Part 2: J. J. Thomson
J. J. Thomson (1856-1940) was born near Manchester in England. Through experiments with cathode rays, he measured the charge-to-mass ratio of the particles in the beam and showed that atoms contain negatively charged components: electrons.

This led him to propose the plum-pudding model. In that picture, the atom is a positively charged sphere with electrons embedded inside it, like raisins in pudding. The model was not the final answer, but it was the first major step beyond Dalton's indivisible atom.
Part 3: Niels Bohr
Niels Bohr (1885-1962), the Danish theoretical physicist, proposed a new atomic model in 1913 based on Rutherford's nuclear atom.


Bohr introduced three important ideas:
- Electrons can move in certain stable orbits around the nucleus without radiating energy.
- Electron angular momentum is quantized.
- Electrons can jump between allowed orbits only by absorbing or emitting electromagnetic radiation of specific energies.


Bohr's model successfully explained the stability of the atom and the spectral lines of hydrogen.

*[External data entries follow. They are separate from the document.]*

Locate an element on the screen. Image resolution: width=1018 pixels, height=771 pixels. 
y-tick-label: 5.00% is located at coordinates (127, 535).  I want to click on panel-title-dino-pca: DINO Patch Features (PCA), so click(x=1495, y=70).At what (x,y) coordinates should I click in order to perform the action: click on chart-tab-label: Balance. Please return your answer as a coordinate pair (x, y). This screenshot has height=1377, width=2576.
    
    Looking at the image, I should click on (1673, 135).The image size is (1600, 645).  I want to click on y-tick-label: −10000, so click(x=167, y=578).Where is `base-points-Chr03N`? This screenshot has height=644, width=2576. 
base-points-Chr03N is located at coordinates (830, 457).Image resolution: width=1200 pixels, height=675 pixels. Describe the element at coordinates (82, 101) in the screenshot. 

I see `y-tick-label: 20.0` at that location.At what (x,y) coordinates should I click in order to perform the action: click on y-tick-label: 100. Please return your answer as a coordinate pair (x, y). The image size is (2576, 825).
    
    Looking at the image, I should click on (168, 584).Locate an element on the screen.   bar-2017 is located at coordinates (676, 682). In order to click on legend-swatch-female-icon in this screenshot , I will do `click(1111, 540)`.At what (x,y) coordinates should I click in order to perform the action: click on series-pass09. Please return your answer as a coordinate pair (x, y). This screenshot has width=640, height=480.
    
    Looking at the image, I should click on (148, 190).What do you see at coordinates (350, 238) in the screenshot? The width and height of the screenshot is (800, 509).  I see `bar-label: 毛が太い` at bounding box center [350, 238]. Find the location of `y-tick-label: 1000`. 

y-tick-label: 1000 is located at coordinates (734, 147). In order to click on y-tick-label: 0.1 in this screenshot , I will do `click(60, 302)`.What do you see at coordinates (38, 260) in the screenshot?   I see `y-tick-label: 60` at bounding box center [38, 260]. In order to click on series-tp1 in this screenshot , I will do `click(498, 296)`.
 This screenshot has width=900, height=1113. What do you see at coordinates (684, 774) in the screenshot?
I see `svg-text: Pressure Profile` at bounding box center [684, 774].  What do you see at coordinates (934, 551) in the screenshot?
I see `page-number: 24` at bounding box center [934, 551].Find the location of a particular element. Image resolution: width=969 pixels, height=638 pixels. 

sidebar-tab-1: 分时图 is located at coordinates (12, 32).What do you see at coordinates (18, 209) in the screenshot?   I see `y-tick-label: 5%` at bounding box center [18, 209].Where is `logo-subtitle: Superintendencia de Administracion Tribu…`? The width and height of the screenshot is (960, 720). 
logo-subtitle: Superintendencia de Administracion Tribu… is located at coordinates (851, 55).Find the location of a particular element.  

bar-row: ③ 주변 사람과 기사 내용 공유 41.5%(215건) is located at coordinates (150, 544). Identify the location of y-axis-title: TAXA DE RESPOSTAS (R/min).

It also pushed quantum theory forward dramatically.
Part 4: Erwin Schrodinger
Erwin Schrodinger (1887-1961) was an Austrian physicist and Nobel Prize laureate. He helped build modern quantum mechanics.

Schrodinger's equation became one of the foundational laws of quantum mechanics, playing a role similar to Newton's laws in classical mechanics. He also proposed the famous Schrodinger's cat thought experiment to challenge how quantum ideas are interpreted at the macroscopic scale.

In the quantum picture, electrons are no longer tiny planets circling the nucleus along simple tracks. Instead, they are described by probability distributions, often visualized as electron clouds. Together with the uncertainty principle, this changed our picture of the atom from a mechanical orbit system into a probabilistic quantum object.